I assume you'll remember these commands with time but I kept having to pull out the instructions. It would be nice if they just printed this on the big sticker under the keyboard, or an extra row of custom buttons to perform all of these functions. I think what I really want is a keyboard with even more switches, dials, and other things to manipulate so that it feels like I'm flying a space ship. The distinctive thud-click from the Gold Red Pro switches certainly helps.

It's worth noting that it boasts up to 50 days of wireless charged use, assuming you keep the backlight off in Bluetooth mode. I haven't had this keyboard for 50 days to verify this, but I'll update this review later if I find a problem. It's a hefty keyboard compared to some of the other ones I've used, so it stays in place on my desk just fine. I consider this a blessing.


+ It's distinctive - I've been going to stores looking at keyboards and this looks like a piece of lost 1990s tech
+ Multiple ways to connect to more than one device
+ Lightshow does not require you to install software
+ Smooth switches make a nice noise, but will not drive your co-workers crazy like a Razer Green switch
+ More wireless range than you will likely need


- I miss the number keypad. It's something I use and found myself reaching over to my old keyboard (pushed up on my desk) as I was entering dates and doing math.
- Keyboard won't remember Mac Mode if you unplug it or turn it off. Be sure to keep charging it in wireless mode.
- Availability seems to be limited to the manufacturer in China (no US Amazon, no eBay, no Microcenter, no Newegg)

Should you get it?

It's a good keyboard. I have friends obsessed with the late 1990s clear tech - iMacs, Polaroid cameras, and so forth. I think they'd enjoy this keyboard a lot, particularly with the colorful LEDs. There are numerous mechanical keyboards on Amazon and elsewhere for less money, but they don't have a big wheel on it and they're usually not clear. You're paying a premium for the whimsy.

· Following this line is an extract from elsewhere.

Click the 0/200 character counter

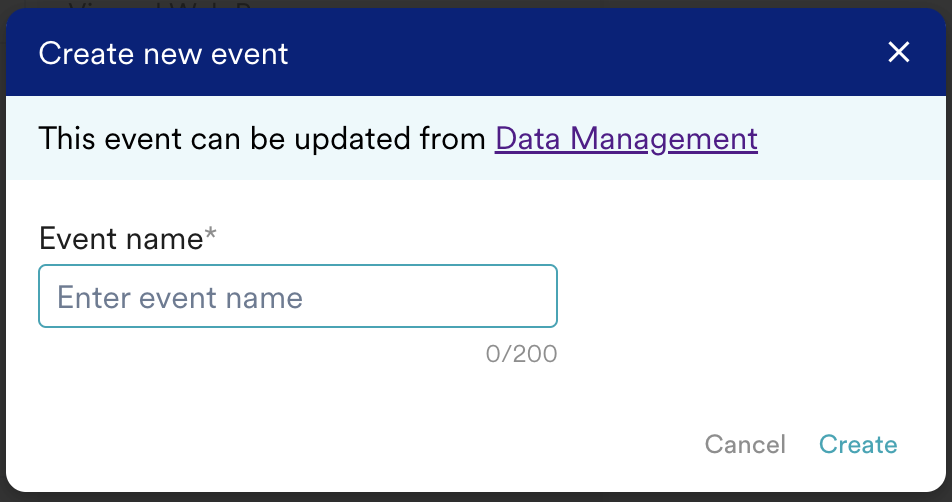pos(521,354)
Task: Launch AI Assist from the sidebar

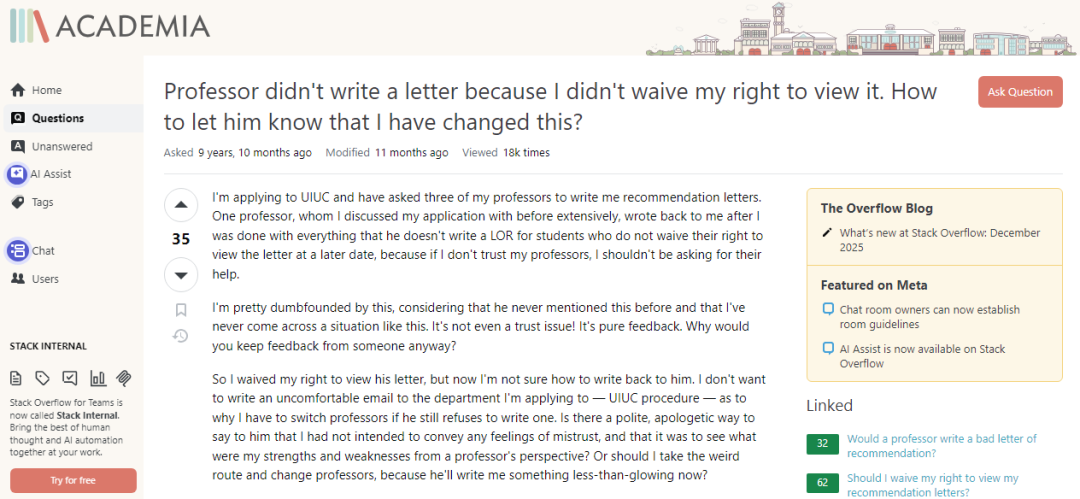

I liked the layout with inviting keys and legible legends. As a second keyboard, or a keyboard to use to connect to multiple devices, or maybe even a keyboard specifically for a MiSTer, or Raspberry Pi, or a more whimsical set-up for kids? I love it! I haven't put it through rigorous months of testing to see how it would hold up yet (as that is impossible with a new keyboard and limited time to review it), but it's inviting. It looks like something college kids of the 1990s wish they had with their eMachines PCs in their dorms. I greatly appreciate not having to install specialized software to control its many functions or light shows.

Unsolicited suggestion for MIKIT: I would love to see this keyboard reissued in variant colors, matching the blue-on-the-bottom Bondi Blue iMac, the IBM Model M look, or even the classic Apple ][ beige with the dark gray keys. I'm a fan of retro hardware and software, and given the fact that any manufacturer will need to find ways to extend the life of its tooling to maximize its investment over time? More is better. Have fun with the molds.

I would recommend it with the obligatory adjustment period. You may not have a reason to upgrade, but being able to connect it to multiple devices is a nice touch as is the distinctive case and fairly traditional layout.

With 3 modes of connectivity and no forced-upon-the-user software, I found this to be an easy-to-use keyboard with no real adjustment period. The keys moved smoothly and I liked the distinctive noise, although it doesn't give me that crazy spring-click I loved on old keyboards. Other than a learning curve to figure out its many features, it works well right out of the box. I'd probably give it a solid "A" if it was an extended 100% keyboard or if it had additional bells and whistles.